Don’t be fooled. She’s plotting my untimely demise–and the best way to make it look like an accident.

The day started like any other–my alarm went off, I got dressed and prepared for the day.  The girls followed me around from room to room (like they do) as I pulled on a t-shirt and put the kettle on for tea.  Bindi chirped and stretched soooo long on her kitchen scratching post (yes, we have a scratching post in the kitchen.  Why, what do you have?), and she then began weaving in and out of my ankles, jockeying for snacc.

Luna demanded to be let outside.  It was chilly and damp, and she loves all things chilly (though not necessarily all things damp).  I managed to stumble across to the back door–without breaking my teeth as I tripped over the cat–and let the dog out.  She proceeded to sit on the back deck, just on the other side of the door, waiting to be accompanied by a human on her restroom excursion.  She does that. She needs to pee, but refuses to go out into the yard until one of the humans goes outside with her. It’s like she demands our undivided attention for all bodily functions.  

The appointed time was 9 am.  You could cut the tension in the air with a knife.  Oh, we tried to be all nonchalant, pay no attention to the cat carrier in the bathtub, no one sees us trying to sneak up on the kitteh–but she knows.  She always knows. J.D. put on his best smile and went to give her cuddles–but she would have none of it, human.
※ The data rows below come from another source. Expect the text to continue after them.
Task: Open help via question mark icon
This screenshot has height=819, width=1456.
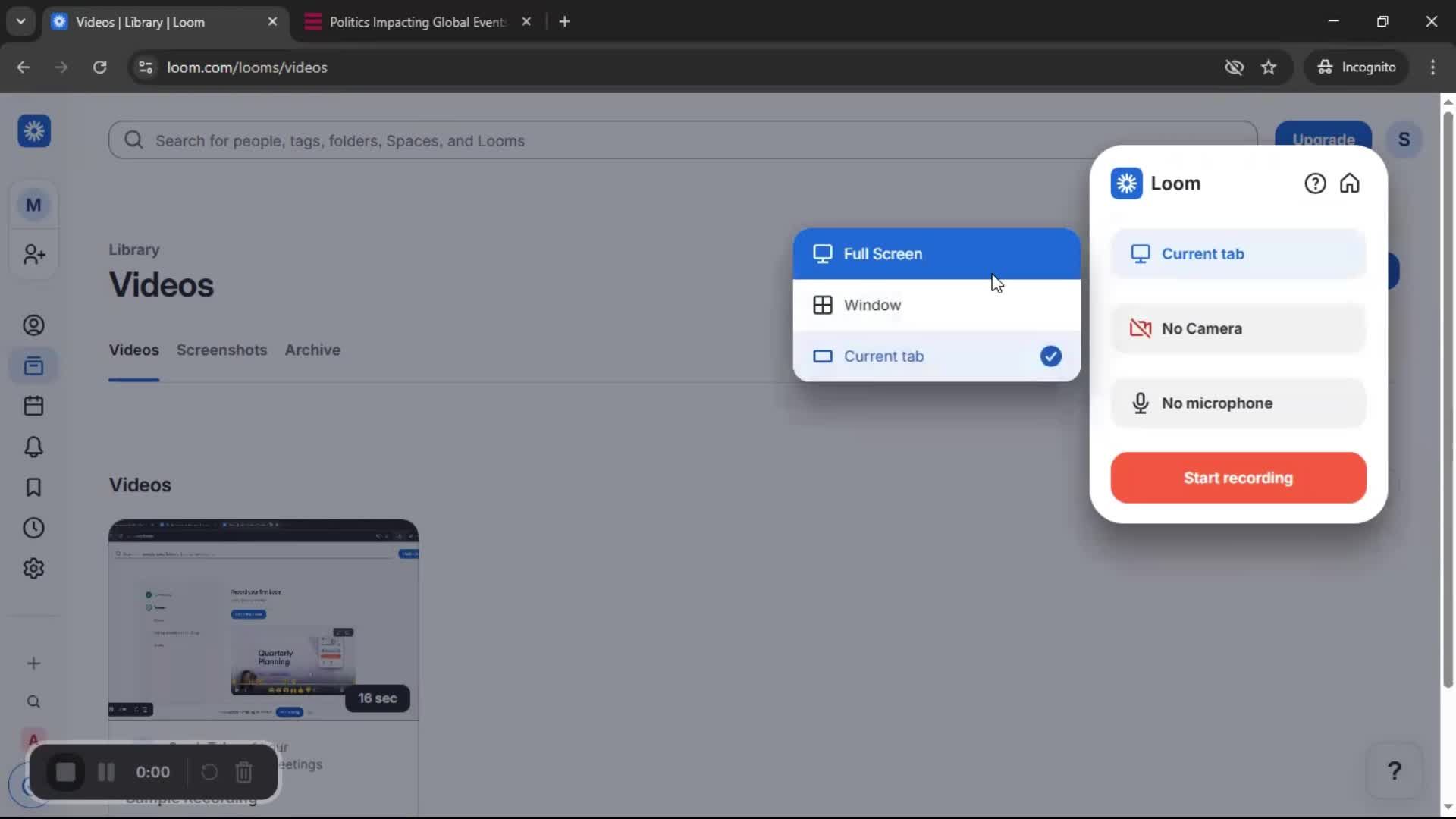Action: point(1314,183)
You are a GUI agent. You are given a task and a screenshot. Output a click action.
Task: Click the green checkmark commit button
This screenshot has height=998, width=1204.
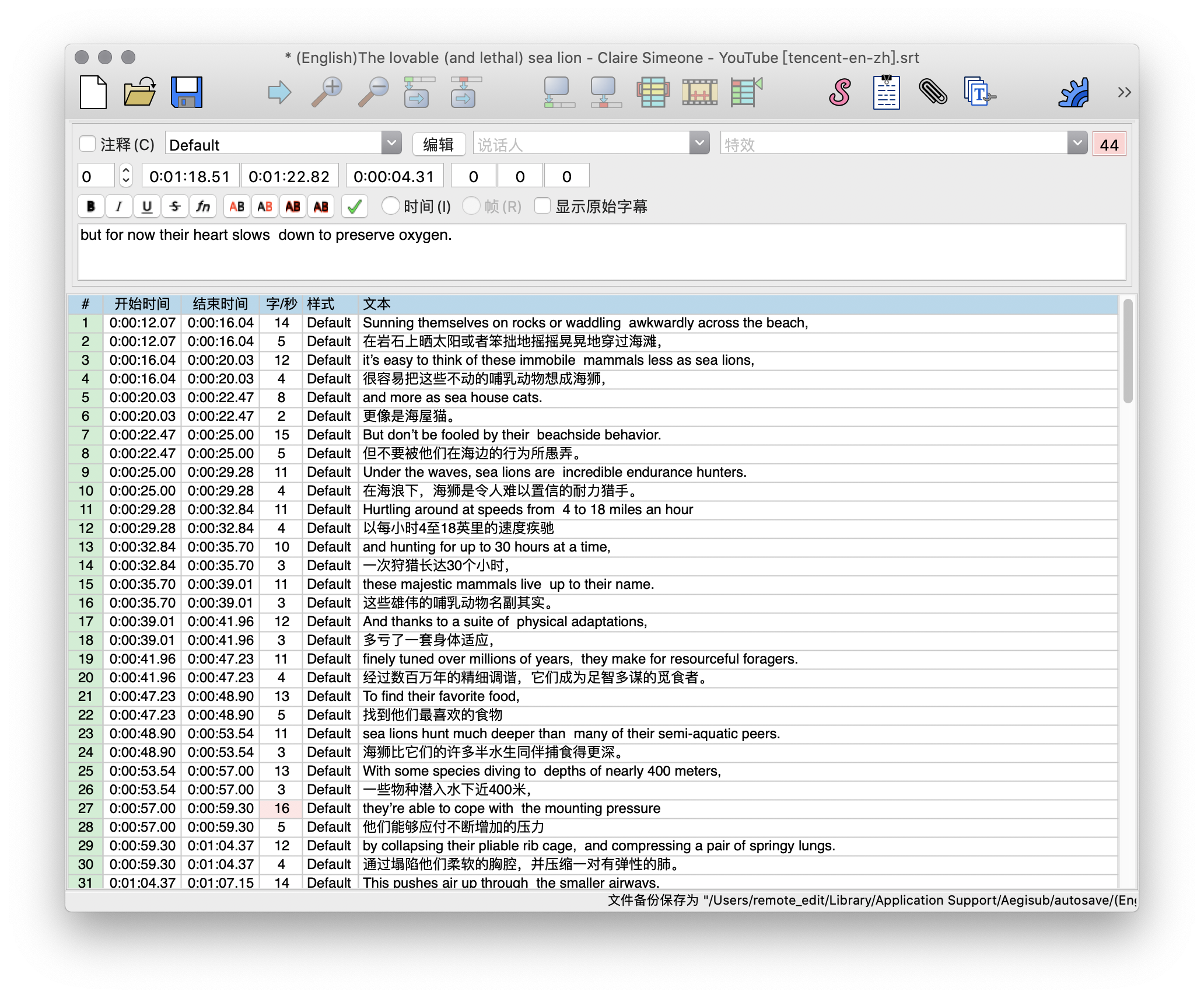pos(354,207)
How dare you think I’m that stupid, to just melt into your embrace when you clearly have ulterior motives of shoving me into that box and driving around in that noisy contraption you call “truk.”

There was some scuffling, some running upstairs, some desperate hiding under beds.  Ultimately, J.D. won out and came back down with one very upset kitteh digging her claws into his hoodie.  Extracting said claws from said hoodie wound up being a bit of a team effort.

“Here, you hold her back feet while I work on unsticking her front feet.  No, wait, not like that, like this–”

“Ow. Stop. She’s digging in. Ow, ow, ow…”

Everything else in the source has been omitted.